◆ THE DATA ◆
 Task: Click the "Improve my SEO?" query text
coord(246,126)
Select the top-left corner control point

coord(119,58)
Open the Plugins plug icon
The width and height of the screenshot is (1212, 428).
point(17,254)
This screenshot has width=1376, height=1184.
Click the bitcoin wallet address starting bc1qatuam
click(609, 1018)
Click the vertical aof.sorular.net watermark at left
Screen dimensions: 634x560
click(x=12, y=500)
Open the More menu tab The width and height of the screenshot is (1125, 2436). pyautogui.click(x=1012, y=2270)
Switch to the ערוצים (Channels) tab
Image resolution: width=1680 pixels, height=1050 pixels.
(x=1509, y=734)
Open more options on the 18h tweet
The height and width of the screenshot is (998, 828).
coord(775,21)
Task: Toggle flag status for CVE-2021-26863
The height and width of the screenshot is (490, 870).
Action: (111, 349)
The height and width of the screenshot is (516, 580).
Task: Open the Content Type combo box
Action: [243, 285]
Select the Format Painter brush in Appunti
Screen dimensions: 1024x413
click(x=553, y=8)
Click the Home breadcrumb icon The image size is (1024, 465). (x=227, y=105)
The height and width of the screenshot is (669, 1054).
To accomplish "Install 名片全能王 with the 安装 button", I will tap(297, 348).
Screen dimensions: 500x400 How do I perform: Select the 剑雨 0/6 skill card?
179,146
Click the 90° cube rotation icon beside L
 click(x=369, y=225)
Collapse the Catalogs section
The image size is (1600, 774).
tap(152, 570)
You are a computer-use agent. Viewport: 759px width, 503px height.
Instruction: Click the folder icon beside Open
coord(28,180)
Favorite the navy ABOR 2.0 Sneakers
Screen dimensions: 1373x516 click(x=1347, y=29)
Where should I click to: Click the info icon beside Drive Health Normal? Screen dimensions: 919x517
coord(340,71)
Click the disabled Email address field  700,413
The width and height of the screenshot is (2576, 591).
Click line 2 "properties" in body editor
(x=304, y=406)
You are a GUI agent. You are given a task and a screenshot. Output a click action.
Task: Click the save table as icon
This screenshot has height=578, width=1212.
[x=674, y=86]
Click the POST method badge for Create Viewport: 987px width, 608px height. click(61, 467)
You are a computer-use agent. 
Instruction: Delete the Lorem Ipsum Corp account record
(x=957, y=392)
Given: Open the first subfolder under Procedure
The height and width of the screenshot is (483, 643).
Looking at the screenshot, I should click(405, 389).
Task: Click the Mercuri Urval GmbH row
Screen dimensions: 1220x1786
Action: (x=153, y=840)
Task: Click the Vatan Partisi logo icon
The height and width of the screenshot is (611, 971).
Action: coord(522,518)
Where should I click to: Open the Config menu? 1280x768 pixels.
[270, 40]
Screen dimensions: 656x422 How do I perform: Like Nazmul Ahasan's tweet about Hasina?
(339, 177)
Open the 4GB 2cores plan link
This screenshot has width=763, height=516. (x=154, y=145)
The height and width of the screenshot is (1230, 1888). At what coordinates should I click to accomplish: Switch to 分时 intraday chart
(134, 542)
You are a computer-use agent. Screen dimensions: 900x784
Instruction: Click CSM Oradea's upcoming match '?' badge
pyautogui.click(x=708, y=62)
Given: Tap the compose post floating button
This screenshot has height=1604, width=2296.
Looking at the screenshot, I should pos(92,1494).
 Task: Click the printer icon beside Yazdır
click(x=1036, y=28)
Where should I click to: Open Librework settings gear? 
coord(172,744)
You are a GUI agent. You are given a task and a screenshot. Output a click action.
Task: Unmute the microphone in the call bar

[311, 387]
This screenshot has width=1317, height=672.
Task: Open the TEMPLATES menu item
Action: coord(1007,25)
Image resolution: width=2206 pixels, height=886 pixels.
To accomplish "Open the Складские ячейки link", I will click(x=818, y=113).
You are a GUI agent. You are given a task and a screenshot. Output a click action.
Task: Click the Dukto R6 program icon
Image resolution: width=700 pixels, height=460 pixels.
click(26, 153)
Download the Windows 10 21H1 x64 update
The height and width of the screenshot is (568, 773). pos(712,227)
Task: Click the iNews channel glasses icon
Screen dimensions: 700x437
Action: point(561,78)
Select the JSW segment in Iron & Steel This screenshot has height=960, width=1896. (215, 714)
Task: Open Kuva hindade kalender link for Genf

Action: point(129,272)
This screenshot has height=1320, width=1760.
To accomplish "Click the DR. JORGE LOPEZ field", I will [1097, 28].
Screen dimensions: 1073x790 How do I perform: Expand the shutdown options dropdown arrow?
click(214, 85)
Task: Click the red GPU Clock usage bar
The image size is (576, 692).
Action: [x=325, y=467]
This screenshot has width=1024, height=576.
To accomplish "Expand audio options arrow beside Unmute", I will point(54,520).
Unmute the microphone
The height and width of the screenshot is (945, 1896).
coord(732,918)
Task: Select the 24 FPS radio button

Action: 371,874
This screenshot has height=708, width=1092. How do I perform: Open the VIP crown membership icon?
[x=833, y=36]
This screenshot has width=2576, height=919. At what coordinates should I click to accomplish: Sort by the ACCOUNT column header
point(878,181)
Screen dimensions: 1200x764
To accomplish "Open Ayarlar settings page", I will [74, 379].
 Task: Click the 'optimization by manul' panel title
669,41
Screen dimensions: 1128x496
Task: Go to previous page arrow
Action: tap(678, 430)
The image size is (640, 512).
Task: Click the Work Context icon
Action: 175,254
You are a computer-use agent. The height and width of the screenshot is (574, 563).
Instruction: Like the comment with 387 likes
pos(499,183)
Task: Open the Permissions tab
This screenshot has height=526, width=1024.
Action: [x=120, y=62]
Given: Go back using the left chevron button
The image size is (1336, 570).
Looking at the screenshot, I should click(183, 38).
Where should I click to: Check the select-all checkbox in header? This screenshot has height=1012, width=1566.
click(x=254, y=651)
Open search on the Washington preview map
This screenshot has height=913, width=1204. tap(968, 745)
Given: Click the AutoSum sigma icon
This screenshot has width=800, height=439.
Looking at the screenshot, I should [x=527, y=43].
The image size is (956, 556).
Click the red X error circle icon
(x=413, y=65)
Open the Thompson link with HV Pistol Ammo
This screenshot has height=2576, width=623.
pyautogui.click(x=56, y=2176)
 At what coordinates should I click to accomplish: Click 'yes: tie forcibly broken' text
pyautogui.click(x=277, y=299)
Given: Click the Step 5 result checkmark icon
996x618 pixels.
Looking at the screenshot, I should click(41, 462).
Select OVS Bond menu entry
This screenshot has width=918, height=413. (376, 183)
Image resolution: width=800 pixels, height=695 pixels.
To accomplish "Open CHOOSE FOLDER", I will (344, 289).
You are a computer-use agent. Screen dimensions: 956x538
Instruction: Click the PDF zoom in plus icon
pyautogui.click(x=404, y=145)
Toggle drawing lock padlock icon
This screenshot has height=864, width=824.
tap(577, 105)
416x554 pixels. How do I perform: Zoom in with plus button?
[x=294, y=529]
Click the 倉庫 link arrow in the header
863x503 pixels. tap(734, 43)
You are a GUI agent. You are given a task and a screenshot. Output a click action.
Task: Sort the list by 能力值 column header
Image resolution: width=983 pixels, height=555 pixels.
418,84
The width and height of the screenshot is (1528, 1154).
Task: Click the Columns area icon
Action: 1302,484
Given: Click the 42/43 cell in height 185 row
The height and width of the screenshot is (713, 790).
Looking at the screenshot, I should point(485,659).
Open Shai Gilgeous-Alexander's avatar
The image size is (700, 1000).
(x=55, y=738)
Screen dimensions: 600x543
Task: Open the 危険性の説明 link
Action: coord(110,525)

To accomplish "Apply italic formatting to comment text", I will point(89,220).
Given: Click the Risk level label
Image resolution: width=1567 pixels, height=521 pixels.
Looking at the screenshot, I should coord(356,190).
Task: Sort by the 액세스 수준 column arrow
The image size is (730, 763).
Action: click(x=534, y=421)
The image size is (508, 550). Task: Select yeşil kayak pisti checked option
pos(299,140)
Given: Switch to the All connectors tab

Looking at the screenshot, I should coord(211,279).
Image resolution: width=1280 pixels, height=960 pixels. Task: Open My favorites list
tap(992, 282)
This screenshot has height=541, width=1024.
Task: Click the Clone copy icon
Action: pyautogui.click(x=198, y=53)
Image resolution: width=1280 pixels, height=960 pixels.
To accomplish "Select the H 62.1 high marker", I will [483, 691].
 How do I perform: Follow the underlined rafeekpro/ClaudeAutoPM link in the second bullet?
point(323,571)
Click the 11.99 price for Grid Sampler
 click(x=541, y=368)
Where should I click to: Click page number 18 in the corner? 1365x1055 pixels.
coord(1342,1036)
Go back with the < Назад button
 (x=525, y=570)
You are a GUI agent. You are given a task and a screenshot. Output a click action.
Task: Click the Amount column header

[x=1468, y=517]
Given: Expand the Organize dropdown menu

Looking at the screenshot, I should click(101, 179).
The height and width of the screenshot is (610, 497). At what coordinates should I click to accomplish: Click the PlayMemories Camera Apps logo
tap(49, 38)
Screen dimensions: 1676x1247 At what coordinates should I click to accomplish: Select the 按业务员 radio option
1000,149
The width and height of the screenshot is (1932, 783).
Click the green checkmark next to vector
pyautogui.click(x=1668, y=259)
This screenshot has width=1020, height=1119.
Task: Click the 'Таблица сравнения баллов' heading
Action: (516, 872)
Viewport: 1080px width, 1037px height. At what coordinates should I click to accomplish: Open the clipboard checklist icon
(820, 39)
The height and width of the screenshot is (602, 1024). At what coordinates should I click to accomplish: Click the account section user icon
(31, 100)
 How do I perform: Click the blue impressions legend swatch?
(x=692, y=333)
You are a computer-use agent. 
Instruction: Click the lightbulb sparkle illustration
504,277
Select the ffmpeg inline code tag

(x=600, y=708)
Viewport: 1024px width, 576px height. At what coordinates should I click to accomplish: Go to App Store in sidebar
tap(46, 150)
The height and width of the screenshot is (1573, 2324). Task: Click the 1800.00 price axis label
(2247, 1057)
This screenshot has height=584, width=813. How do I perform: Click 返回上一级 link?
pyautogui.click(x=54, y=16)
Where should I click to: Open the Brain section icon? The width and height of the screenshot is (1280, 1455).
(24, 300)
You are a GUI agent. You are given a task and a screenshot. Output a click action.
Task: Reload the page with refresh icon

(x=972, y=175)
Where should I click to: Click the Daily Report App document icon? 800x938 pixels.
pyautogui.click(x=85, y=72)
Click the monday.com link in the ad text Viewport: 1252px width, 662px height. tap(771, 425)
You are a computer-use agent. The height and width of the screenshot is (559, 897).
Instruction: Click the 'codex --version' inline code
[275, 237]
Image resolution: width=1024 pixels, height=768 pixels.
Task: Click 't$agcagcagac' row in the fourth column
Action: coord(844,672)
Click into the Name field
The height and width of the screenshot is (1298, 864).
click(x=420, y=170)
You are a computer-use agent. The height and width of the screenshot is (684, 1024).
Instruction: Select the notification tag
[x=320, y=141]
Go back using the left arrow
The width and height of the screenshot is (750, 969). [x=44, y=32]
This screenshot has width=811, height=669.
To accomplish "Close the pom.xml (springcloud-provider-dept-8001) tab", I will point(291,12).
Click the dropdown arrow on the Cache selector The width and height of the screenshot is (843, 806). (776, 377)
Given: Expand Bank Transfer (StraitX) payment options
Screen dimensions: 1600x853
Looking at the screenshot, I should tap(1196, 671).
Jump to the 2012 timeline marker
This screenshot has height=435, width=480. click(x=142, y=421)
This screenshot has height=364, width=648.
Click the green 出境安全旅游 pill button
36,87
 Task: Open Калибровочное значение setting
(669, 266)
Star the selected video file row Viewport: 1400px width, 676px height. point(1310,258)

◆ WORK INSTRUCTIONS ◆
Check the data for lines with "computer" and give only their number.

◆ ANSWER BELOW ◆
8